А к ночи далекий пушечный гул умолк, и стекла успокоились. Ровный осенний дождик зашумел, обложной, без конца и краю, И все у нас сразу позаснули, обошлись без вечерних разговоров, какие всегда как-то сами собой завязывались да так и вились веревочкой весь долгий вечер, чаще всего впотьмах, потому что не было керосина. И вдруг – в самый глухой сон – близко к рассвету случился переполох: разбойно ломились в ворота, простуженный, злобный матерок метался по улице в кромешной тьме.
– Отворяй… так твою!
В осатанелом лае хрипел, задыхался за окном наш черный, злобный Марсик. Дрожащими руками отец никак не мог справиться со скверными спичками; шипящая вспышка выхлестывала из черноты его бледное, словно гипсовая маска, лицо, розовые пальцы, заслоняющие трепетный огонек восковой свечки.
А между тем они уже во дворе. Смачный топот множества копыт по непролазной осенней грязи… И уже дверь трещит под ударами ружейных прикладов.., Гремят на крылечке тяжелые солдатские сапоги…

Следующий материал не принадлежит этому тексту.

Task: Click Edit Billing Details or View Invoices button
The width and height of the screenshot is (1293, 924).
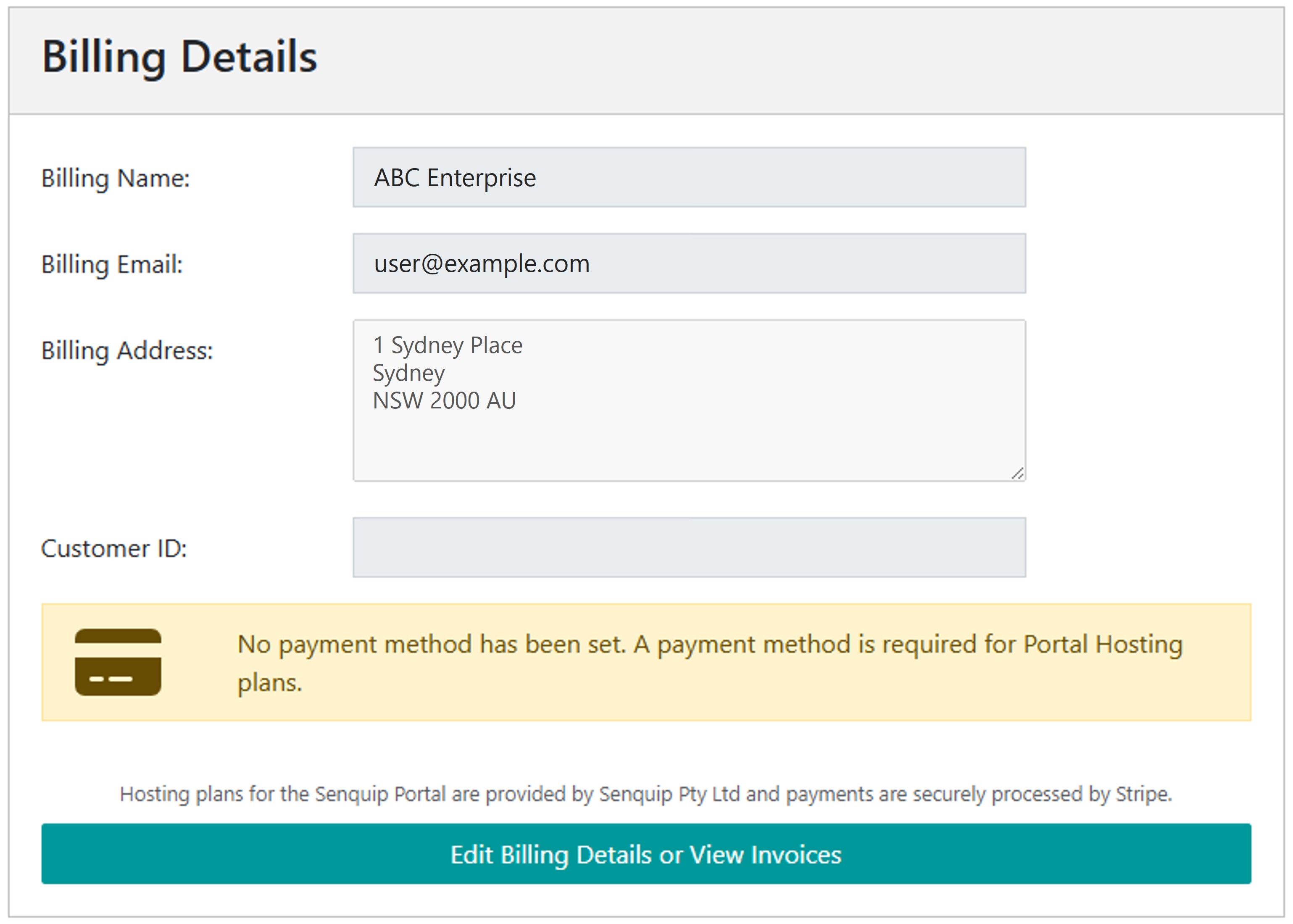Action: pyautogui.click(x=645, y=854)
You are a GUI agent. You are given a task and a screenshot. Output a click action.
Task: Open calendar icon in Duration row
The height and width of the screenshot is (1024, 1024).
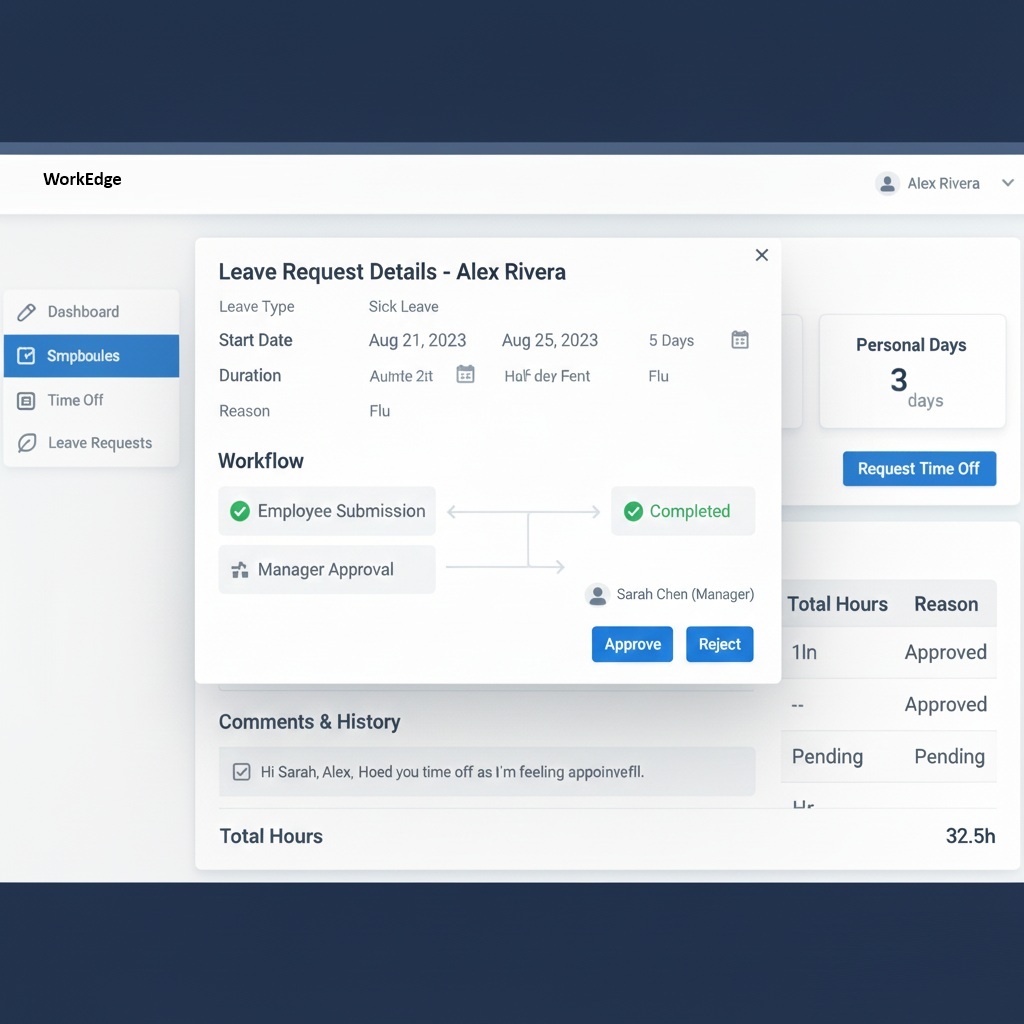pos(465,375)
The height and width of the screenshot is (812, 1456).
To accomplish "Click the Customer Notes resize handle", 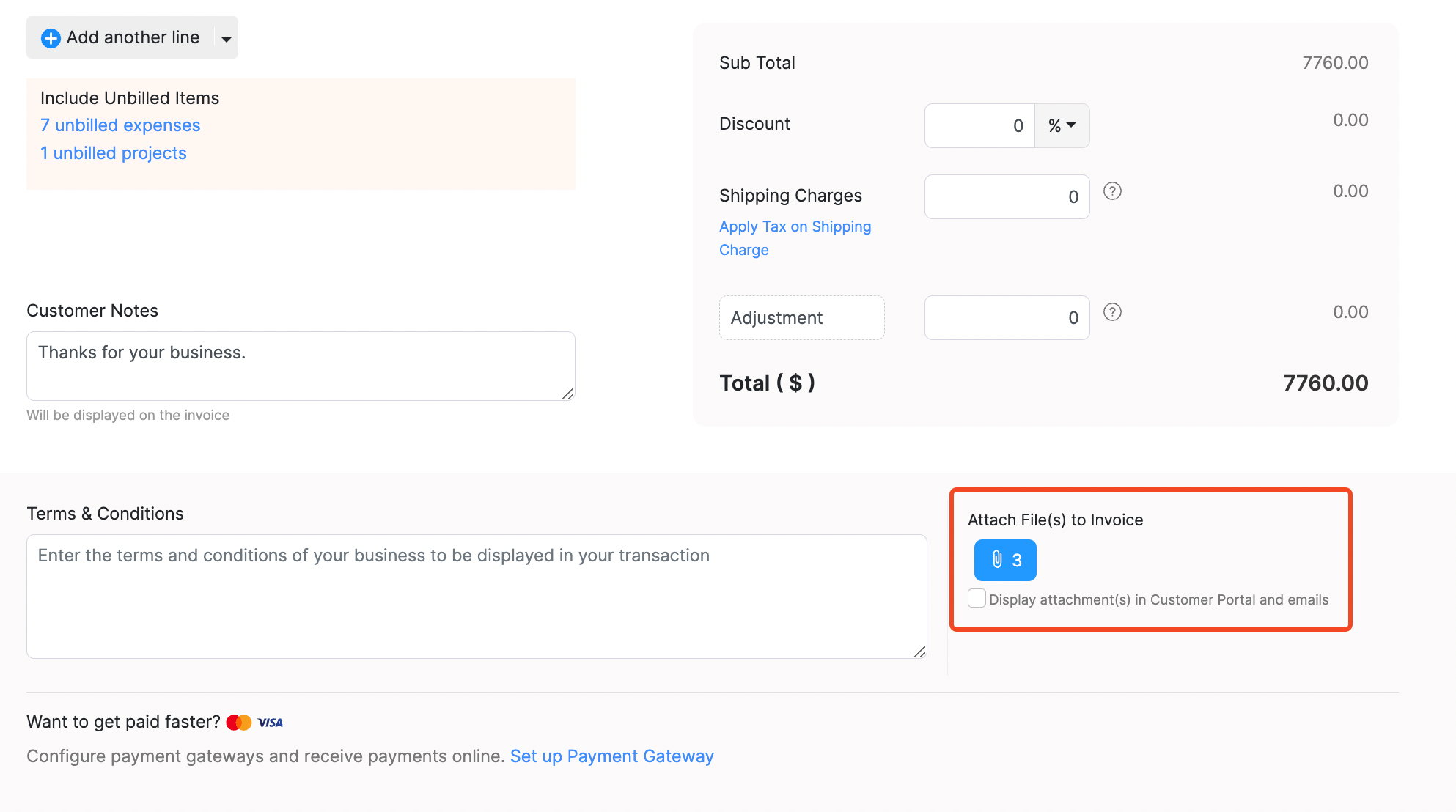I will [x=567, y=394].
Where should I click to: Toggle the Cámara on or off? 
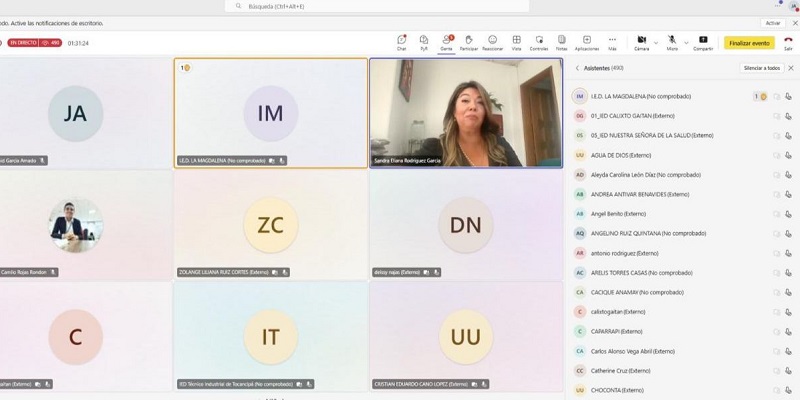pyautogui.click(x=640, y=41)

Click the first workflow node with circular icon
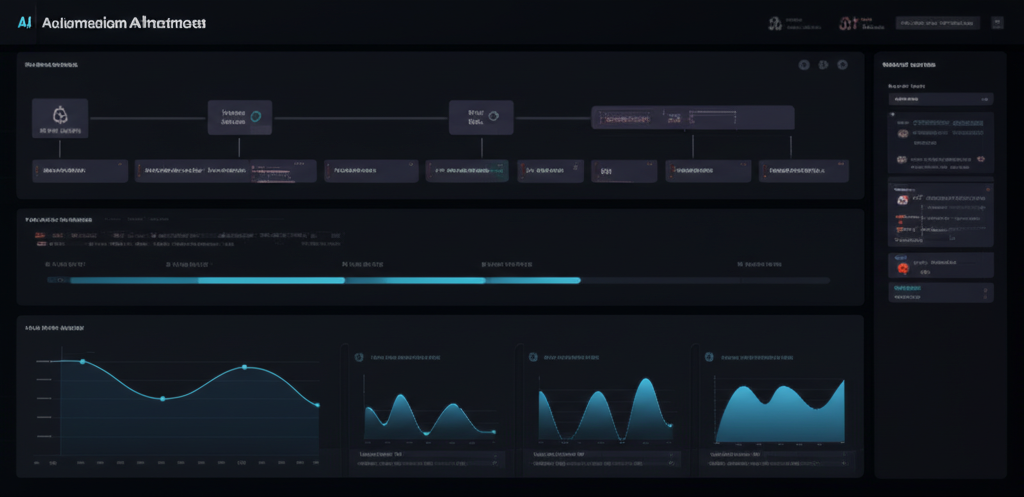[x=60, y=117]
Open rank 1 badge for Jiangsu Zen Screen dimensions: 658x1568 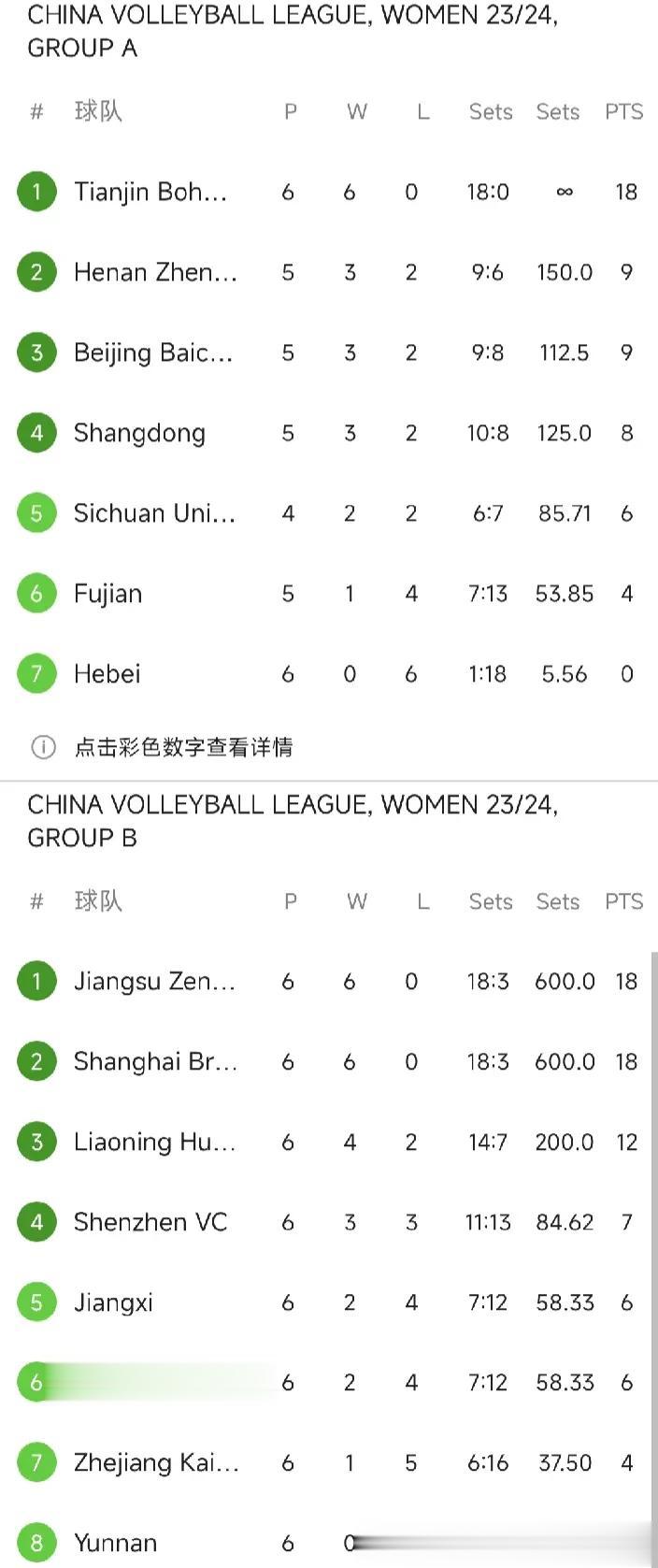(36, 981)

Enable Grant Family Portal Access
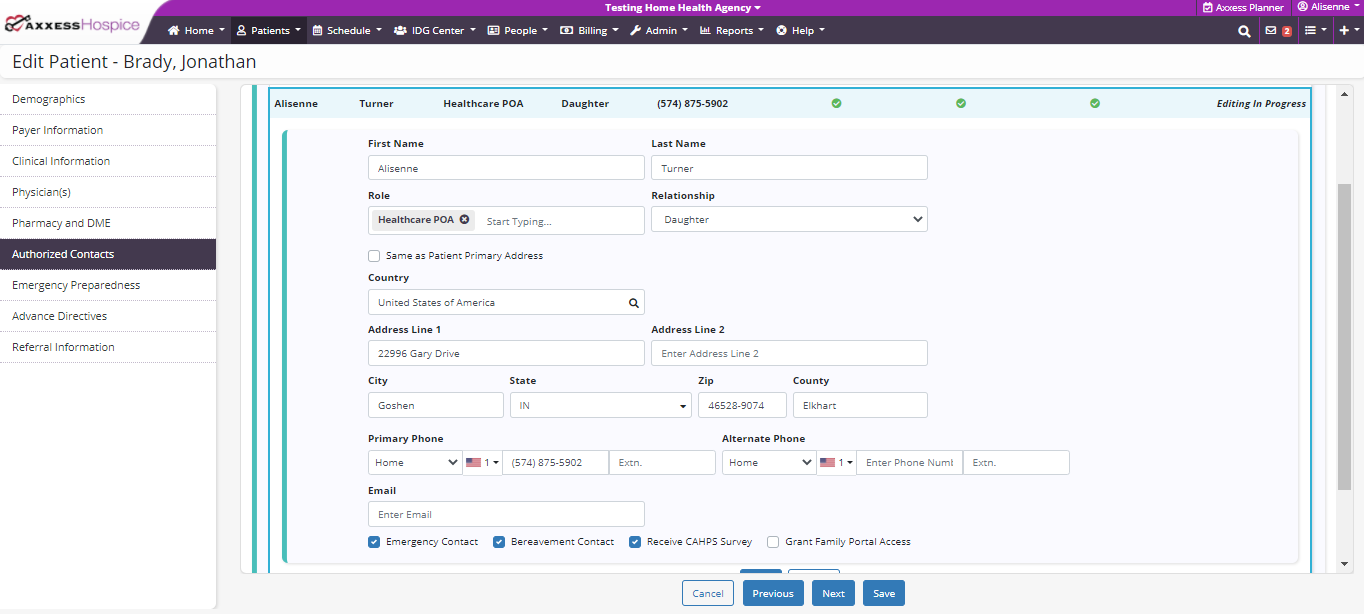tap(773, 542)
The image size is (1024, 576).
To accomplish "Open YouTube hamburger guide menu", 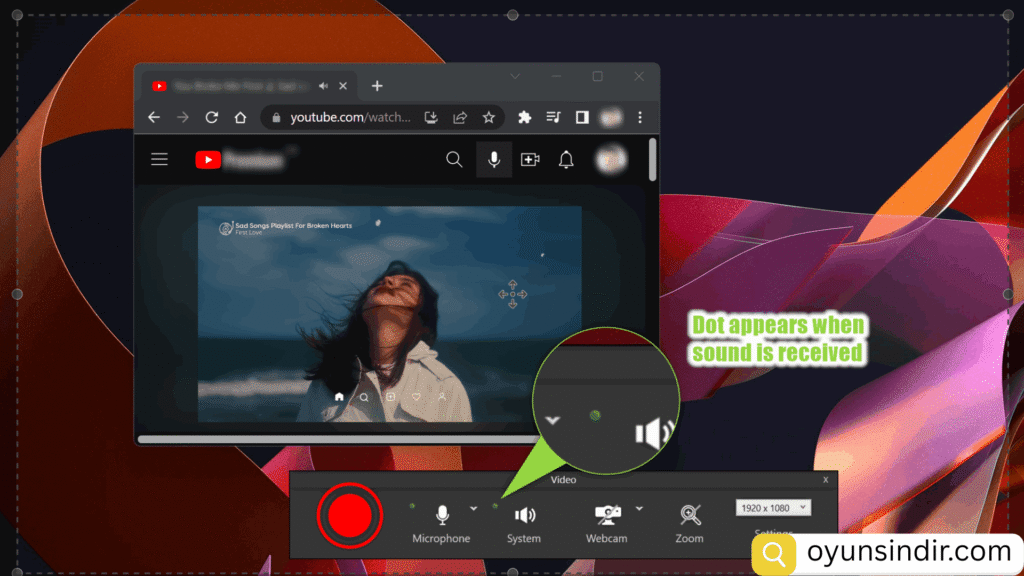I will tap(159, 159).
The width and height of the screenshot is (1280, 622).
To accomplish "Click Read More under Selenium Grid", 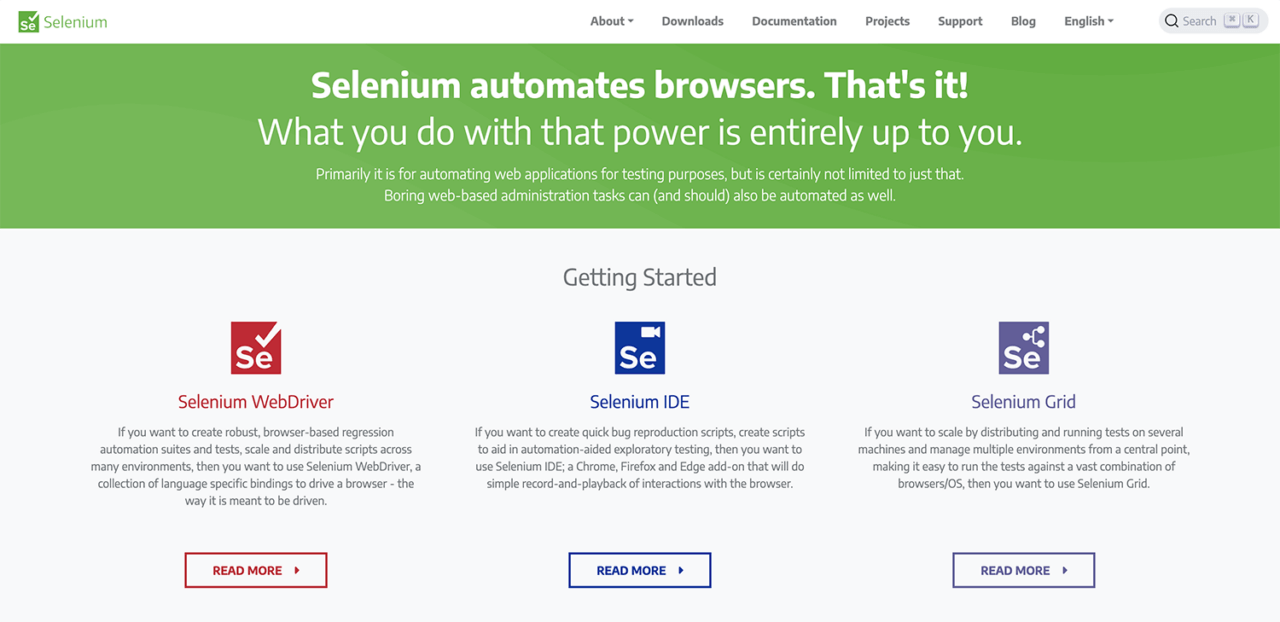I will coord(1023,570).
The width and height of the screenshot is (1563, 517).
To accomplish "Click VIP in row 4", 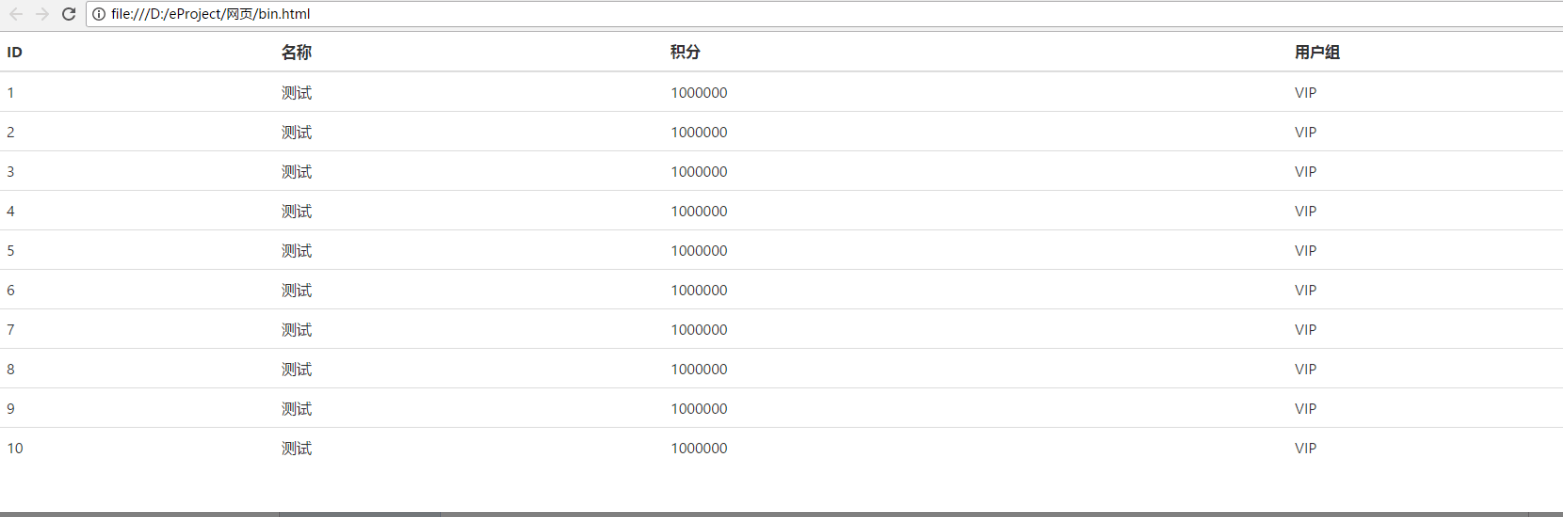I will tap(1306, 211).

И вдруг – как щелк пастушьего кнута – выстрел из пистолета и жалобный взвизг собаки. Грохот железной щеколды в сенцах и разом – тишина. В тускло освещенную комнату, тяжело шаркая ногами, ввалились – в мокрых, потемневших от дождя шинелях, черные, с длинными алыми хвостами башлыков, с каким-то нерусским говором…
На растянутой косматой бурке – офицер, молодой, почти мальчик, кудрявый, по-южному смуглый, похожий на Пушкина-лицеиста.